Delta Lake: Row-level deletes via deletion vectors (Delta 2.0+) stored as compact bitmaps. Functionally similar to Iceberg’s deletion vector approach but implemented in the Delta transaction log.
Feature Comparison
| Feature | Apache Iceberg | Delta Lake |
|---|---|---|
| Time travel | Yes (snapshot-based) | Yes (version-based) |
| Schema evolution | Full (column IDs) | Full |
| Partition evolution | Yes (metadata-only) | Partial (requires rewrites) |
| Hidden partitioning | Yes | No |
| Multi-engine reads | Excellent (REST Catalog) | Good (UniForm — read-only) |
| Multi-engine writes | Excellent | Limited (Databricks primary writer) |
| Branching and tagging | Yes (table-level) | No (catalog-level via Unity) |
| Open catalog standard | REST Catalog spec | Unity Catalog API (proprietary) |
| Streaming support | Yes (Flink, Spark Streaming) | Yes (Spark Streaming, DLT) |
| DML (UPDATE/DELETE/MERGE) | Full (Spec v2) | Full |
| Governance | Apache Foundation | Linux Foundation |
Ecosystem Support
Apache Iceberg is supported natively by every major query engine:
- Spark, Flink, Trino, Presto, Dremio, Athena, BigQuery, Snowflake, DuckDB, PyIceberg, StarRocks, Doris, Hive 4.x, and more.
- AWS, GCP, and Azure all have native managed Iceberg services (S3 Tables, BigLake, Fabric).
Delta Lake is supported by:
- Spark (best-in-class), Databricks Runtime (best-in-class).
- Trino, Flink, Redshift, BigQuery, Athena, and others via the Delta connector.
- Databricks Unity Catalog as primary governance.
Delta’s ecosystem is narrower than Iceberg’s, particularly outside the Spark/Databricks world.
When to Choose Apache Iceberg
- You need true multi-engine writes (Spark + Flink + Dremio + Trino, all as first-class writers).
- You require open catalog governance (Apache Polaris, Nessie, Glue — all vendor-neutral).
- You are building on AWS, GCP, or Azure without Databricks as the center.
- You need AI agent and MCP integration via Dremio’s Agentic Lakehouse.
- Governance and compliance via Apache Foundation ownership.
When Delta Lake May Be Preferred
- You are all-in on Databricks and want the tightest platform integration.

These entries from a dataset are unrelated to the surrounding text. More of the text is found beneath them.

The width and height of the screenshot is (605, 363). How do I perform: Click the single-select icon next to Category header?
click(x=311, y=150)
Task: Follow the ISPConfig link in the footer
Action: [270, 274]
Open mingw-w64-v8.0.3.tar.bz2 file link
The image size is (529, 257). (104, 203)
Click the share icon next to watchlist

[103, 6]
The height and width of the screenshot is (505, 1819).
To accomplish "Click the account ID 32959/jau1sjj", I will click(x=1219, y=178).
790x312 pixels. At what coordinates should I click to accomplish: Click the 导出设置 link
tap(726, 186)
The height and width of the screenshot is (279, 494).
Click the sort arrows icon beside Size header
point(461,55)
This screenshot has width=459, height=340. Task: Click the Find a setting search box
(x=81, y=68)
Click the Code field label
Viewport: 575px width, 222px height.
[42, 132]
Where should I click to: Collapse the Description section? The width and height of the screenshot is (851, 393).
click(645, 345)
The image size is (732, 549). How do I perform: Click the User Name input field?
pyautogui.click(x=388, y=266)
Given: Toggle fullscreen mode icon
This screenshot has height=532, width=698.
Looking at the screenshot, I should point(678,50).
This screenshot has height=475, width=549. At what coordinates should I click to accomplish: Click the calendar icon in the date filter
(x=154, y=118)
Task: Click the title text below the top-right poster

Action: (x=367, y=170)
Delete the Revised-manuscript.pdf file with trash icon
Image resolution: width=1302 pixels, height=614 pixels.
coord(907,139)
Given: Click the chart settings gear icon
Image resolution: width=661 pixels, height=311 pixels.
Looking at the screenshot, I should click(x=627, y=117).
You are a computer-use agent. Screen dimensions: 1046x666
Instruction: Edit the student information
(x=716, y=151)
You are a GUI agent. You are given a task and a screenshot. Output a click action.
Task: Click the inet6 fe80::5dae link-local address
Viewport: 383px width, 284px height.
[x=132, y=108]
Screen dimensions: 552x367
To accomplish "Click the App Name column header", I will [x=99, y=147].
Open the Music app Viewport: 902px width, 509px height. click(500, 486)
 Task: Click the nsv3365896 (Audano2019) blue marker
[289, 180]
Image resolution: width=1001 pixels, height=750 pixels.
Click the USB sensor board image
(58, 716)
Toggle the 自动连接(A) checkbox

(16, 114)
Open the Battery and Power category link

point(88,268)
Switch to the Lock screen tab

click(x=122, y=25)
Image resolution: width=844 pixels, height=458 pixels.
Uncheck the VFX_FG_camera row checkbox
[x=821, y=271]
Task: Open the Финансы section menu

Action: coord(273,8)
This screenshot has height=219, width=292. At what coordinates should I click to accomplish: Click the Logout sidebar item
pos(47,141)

- Your primary compute is Spark via Databricks Runtime.
- You rely on Databricks-specific features (Delta Live Tables, Photon, DBSQL).
- You want Unity Catalog as your governance platform within the Databricks world.
The Industry Trajectory
Since 2023, the industry has clearly consolidated on Apache Iceberg as the multi-engine interoperability standard. Evidence:
- Snowflake co-created Apache Polaris with Dremio and launched Snowflake Open Catalog.
- AWS launched S3 Tables (native managed Iceberg).
- Google launched BigLake Managed Tables (native Iceberg).
- Databricks itself added UniForm (Delta → Iceberg compatibility) — acknowledging Iceberg’s ecosystem dominance.
Even Delta Lake’s vendor (Databricks) has invested in Iceberg compatibility, which signals where the ecosystem is heading.